Screenshot grounding data:
>>>>>

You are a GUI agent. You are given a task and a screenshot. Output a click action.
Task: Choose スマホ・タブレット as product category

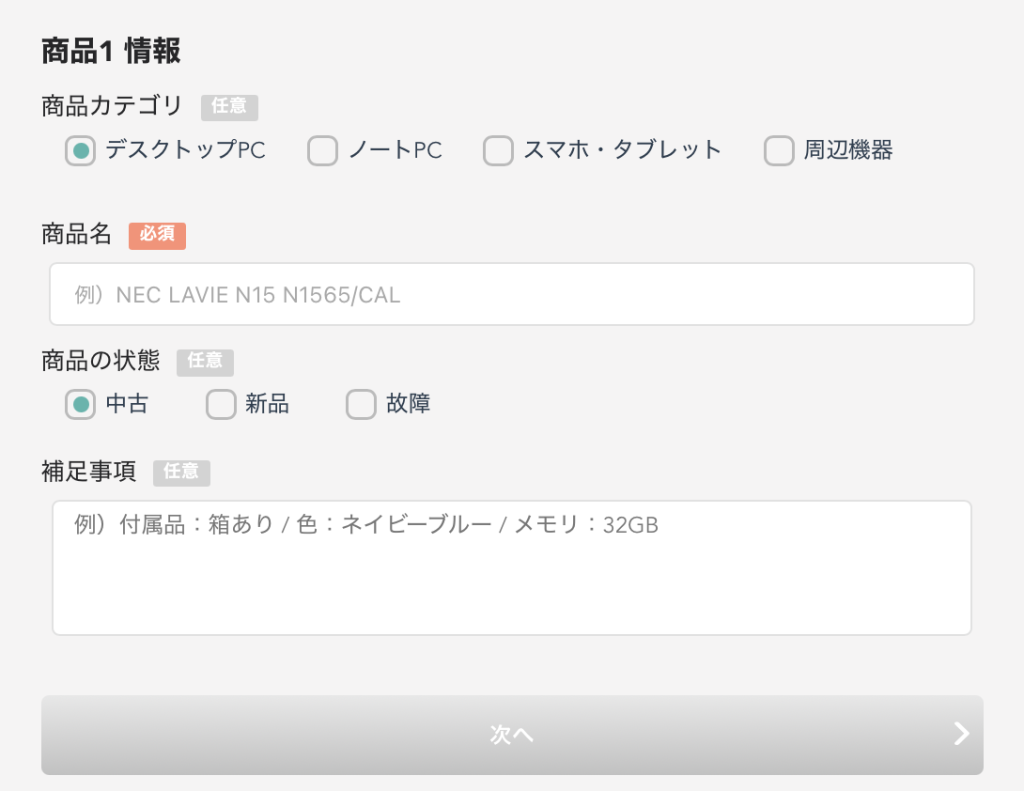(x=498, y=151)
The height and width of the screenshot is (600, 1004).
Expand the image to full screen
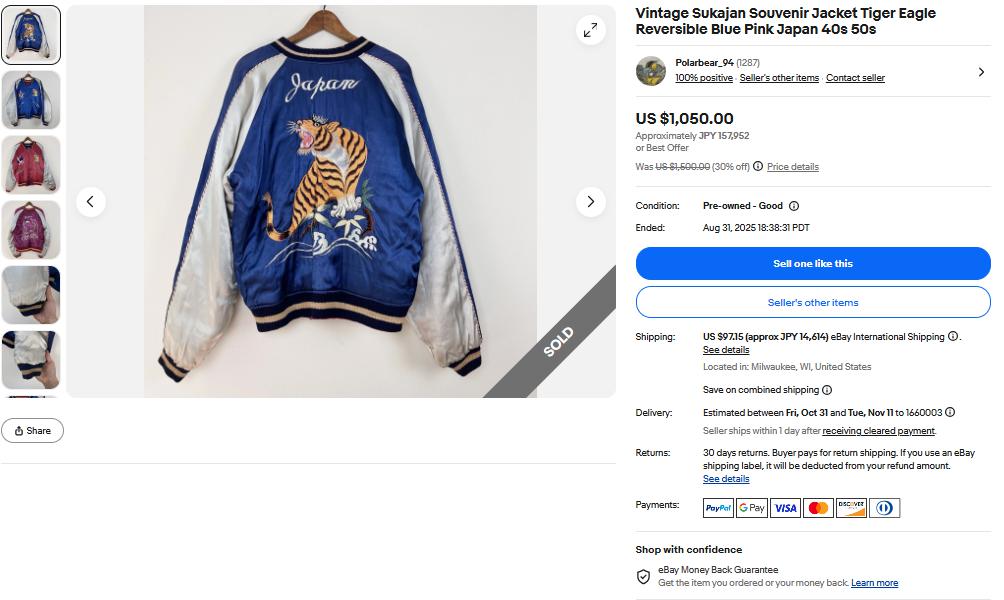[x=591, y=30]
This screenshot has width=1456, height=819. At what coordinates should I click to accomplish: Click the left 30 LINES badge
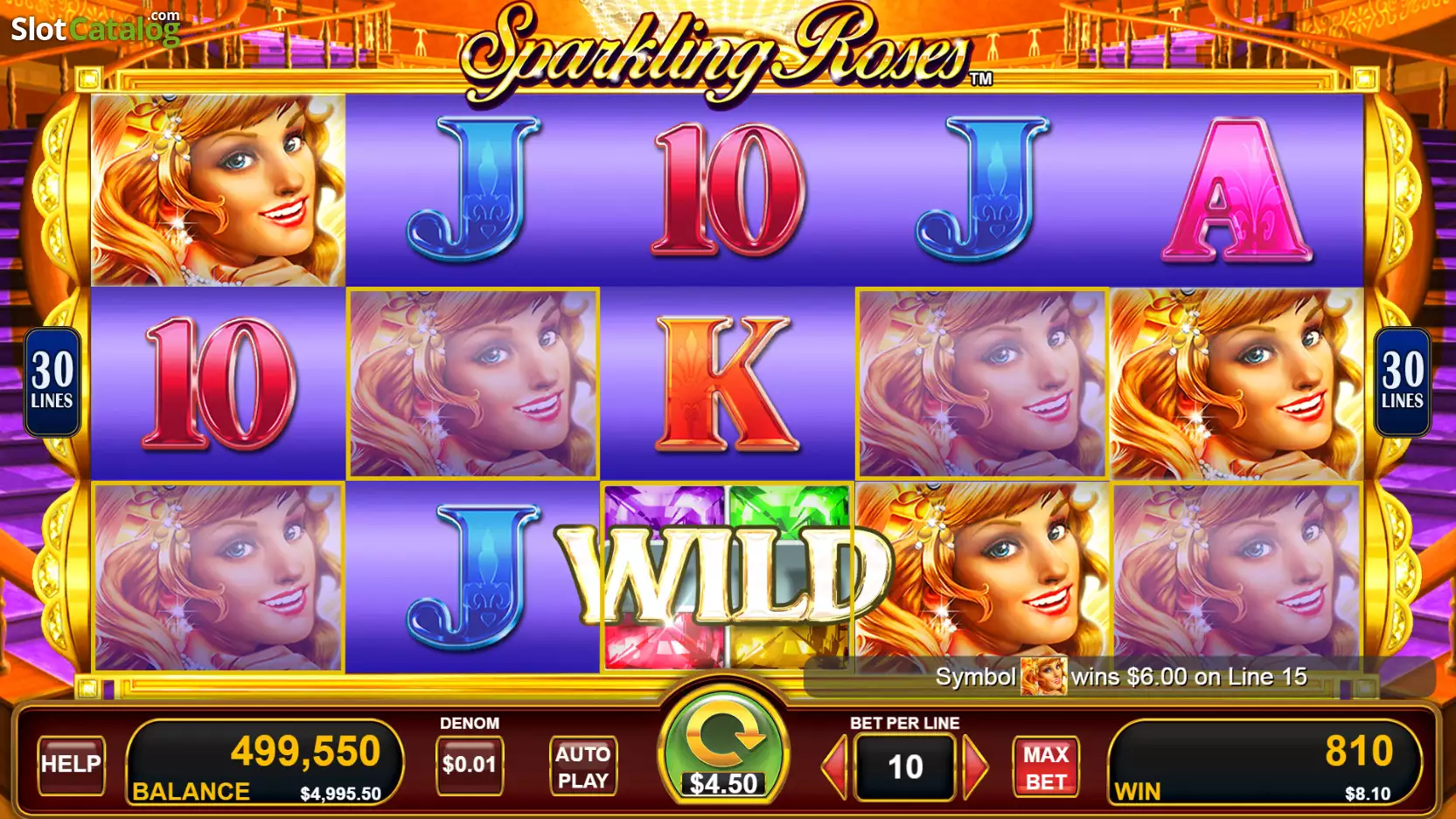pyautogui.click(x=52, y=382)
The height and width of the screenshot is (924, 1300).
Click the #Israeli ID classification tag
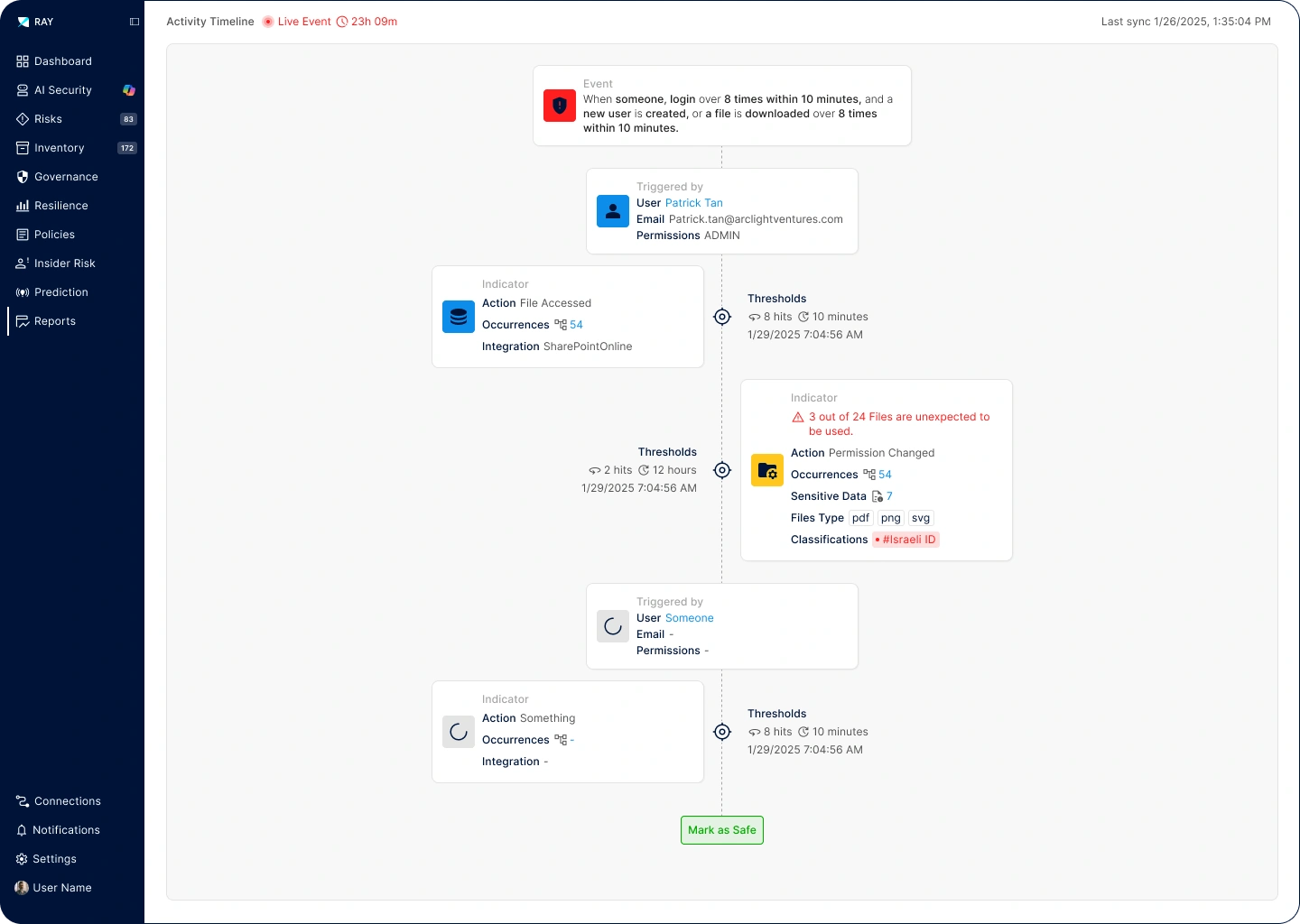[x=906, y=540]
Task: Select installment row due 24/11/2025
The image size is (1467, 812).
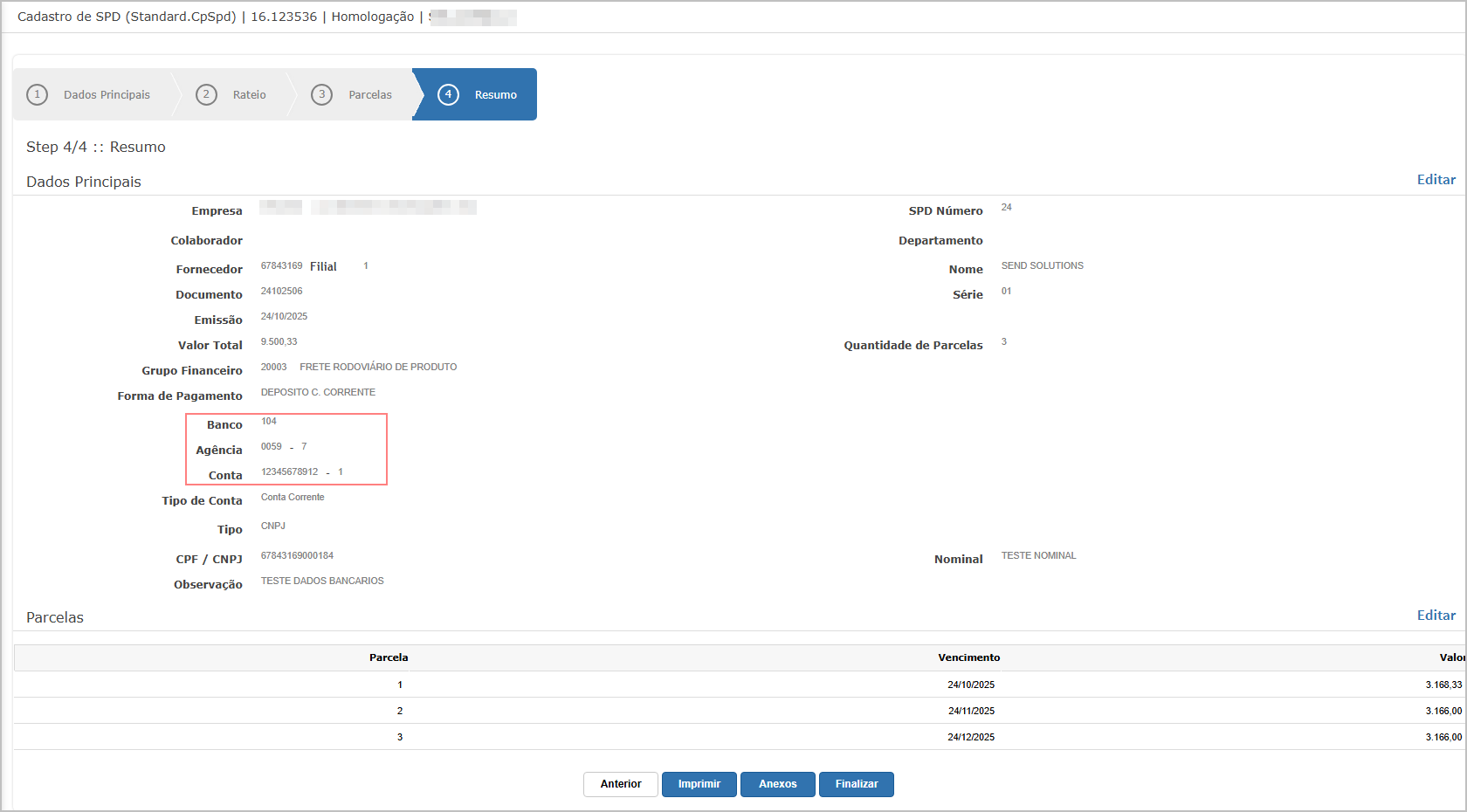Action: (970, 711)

<<<<<

About this task: Verbatim, write out the line containing "The height and width of the screenshot is (600, 1004)." and all later lines through the end of the records, leaving every picture out.

Output of the task:
The height and width of the screenshot is (600, 1004).
Expand the image to full screen
[x=591, y=30]
This screenshot has width=1456, height=819. At what coordinates should I click to accomplish: Click the left 30 LINES badge
pyautogui.click(x=52, y=382)
The height and width of the screenshot is (924, 1300).
Click the #Israeli ID classification tag
[x=906, y=540]
Task: Select installment row due 24/11/2025
The image size is (1467, 812).
Action: (970, 711)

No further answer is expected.